[PROBLEM STATEMENT]:
Could you return every record below exactly as it stands, leaving out the pictures?

[DATA LISTING]:
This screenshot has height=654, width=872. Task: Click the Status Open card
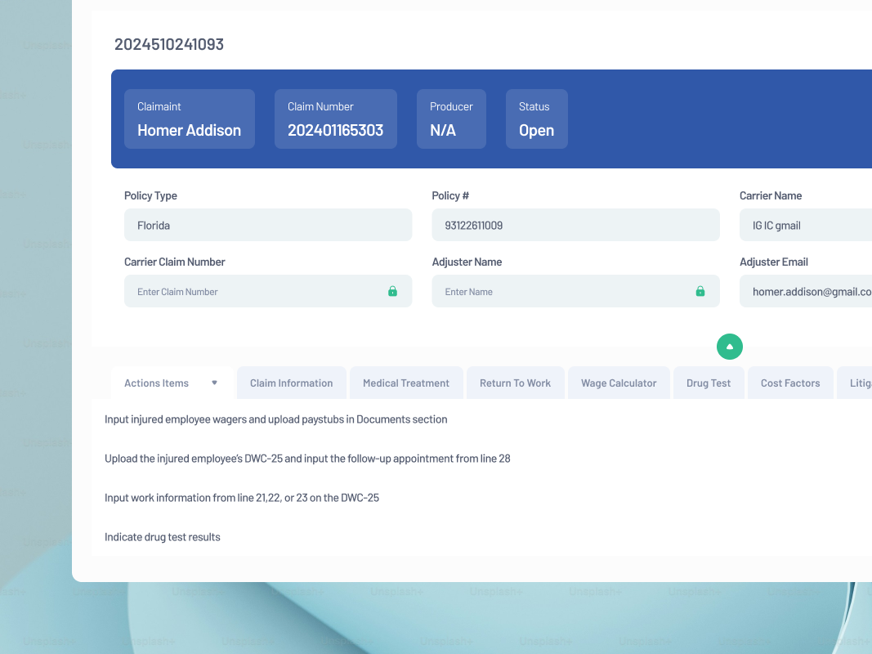(536, 119)
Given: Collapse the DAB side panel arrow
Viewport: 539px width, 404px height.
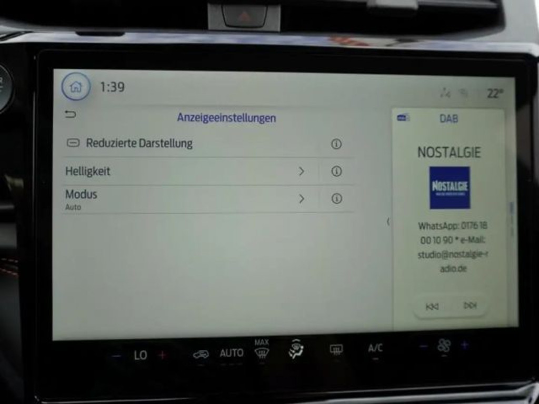Looking at the screenshot, I should pyautogui.click(x=388, y=221).
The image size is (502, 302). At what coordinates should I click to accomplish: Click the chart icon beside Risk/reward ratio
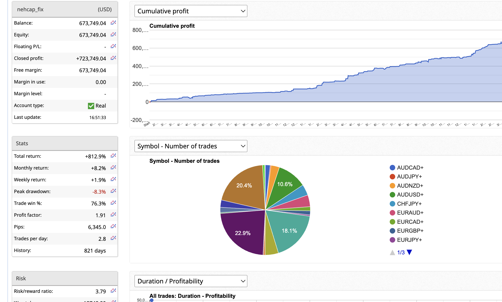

[ANSWER BOX]:
This screenshot has height=654, width=872. Task: Click the Status Open card
(536, 119)
Given: Collapse the DAB side panel arrow
Viewport: 539px width, 404px height.
Looking at the screenshot, I should pyautogui.click(x=388, y=221).
The image size is (502, 302). At what coordinates should I click to accomplish: Click the chart icon beside Risk/reward ratio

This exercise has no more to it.